Abstract

Titrating radiofrequency (RF) energy in cardiac catheter ablation procedures is a key component of creating effective, durable lesions while minimizing the risk of procedural complications. Because RF catheter ablation requires stable contact between catheter tip and myocardial tissue, this must be assessed in real-time using fluoroscopy, tactile feedback, electrogram characteristics, or direct measurements of contact force available on some ablation catheters. Titrating energy delivery can eliminate conduction in targeted tissue while minimizing the risk of coagulum formation, steam pop, and cardiac perforation. Aside from delivering the appropriate power, collateral damage to nearby structures, such as the atrioventricular node, esophagus, and phrenic nerves, can be prevented by monitoring for unwanted heating.
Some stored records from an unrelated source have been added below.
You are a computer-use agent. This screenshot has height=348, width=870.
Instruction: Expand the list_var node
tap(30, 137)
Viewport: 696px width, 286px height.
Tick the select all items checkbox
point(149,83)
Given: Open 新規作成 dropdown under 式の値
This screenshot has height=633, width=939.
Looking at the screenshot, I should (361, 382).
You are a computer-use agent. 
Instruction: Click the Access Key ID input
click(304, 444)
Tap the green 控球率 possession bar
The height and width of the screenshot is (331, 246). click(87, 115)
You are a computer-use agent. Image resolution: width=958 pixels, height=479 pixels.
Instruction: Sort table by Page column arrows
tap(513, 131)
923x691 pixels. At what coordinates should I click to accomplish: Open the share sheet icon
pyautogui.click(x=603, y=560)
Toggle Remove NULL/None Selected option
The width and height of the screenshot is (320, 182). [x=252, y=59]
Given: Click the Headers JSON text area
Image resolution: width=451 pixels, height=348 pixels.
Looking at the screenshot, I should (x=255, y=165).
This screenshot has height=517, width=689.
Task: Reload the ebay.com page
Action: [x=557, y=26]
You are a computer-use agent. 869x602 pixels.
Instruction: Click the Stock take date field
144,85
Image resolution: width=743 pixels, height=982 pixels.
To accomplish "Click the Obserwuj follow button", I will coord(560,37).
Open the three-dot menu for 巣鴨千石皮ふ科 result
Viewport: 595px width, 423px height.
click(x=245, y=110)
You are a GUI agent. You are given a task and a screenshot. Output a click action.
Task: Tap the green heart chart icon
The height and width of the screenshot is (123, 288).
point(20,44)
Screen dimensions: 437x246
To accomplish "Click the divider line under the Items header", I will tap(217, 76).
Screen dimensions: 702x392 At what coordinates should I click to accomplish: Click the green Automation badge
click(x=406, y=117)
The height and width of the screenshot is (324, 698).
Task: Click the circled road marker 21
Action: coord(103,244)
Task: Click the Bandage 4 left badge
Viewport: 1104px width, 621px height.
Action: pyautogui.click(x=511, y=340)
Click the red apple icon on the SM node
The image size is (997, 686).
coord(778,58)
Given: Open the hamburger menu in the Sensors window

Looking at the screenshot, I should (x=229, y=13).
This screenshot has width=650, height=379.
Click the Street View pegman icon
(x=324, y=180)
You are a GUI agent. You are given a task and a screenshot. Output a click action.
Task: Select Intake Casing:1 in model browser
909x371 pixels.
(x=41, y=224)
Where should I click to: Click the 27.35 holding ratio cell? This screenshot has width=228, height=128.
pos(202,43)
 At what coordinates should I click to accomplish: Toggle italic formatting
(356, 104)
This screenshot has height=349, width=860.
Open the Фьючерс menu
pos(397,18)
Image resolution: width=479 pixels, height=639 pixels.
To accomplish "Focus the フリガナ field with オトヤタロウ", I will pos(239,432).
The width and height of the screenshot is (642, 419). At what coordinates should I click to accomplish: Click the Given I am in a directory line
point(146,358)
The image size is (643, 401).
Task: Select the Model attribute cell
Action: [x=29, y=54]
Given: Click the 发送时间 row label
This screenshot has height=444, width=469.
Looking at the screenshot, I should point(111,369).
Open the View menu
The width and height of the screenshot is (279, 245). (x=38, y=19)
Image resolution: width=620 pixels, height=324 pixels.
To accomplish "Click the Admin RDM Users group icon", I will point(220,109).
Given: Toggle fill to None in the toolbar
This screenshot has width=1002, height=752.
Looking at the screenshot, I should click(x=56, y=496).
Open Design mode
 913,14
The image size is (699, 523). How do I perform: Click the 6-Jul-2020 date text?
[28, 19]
There are different methods of guiding RF energy delivery, such as monitoring ablation electrode temperature, changes in ablation circuit impedance, contact-force-derived parameters, and electrogram amplitude reduction, each with specific advantages and limitations. When using large-tip and irrigated-tip catheters, special precautions should be taken to avoid excessive myocardial heating and collateral damage, because there is a greater discrepancy between catheter-tip temperature and myocardial tissue temperature. When performing RF ablation in other sites besides endocardial surfaces of cardiac chambers, such as in the pericardial space or coronary sinus, changes to the general power titration approach are recommended.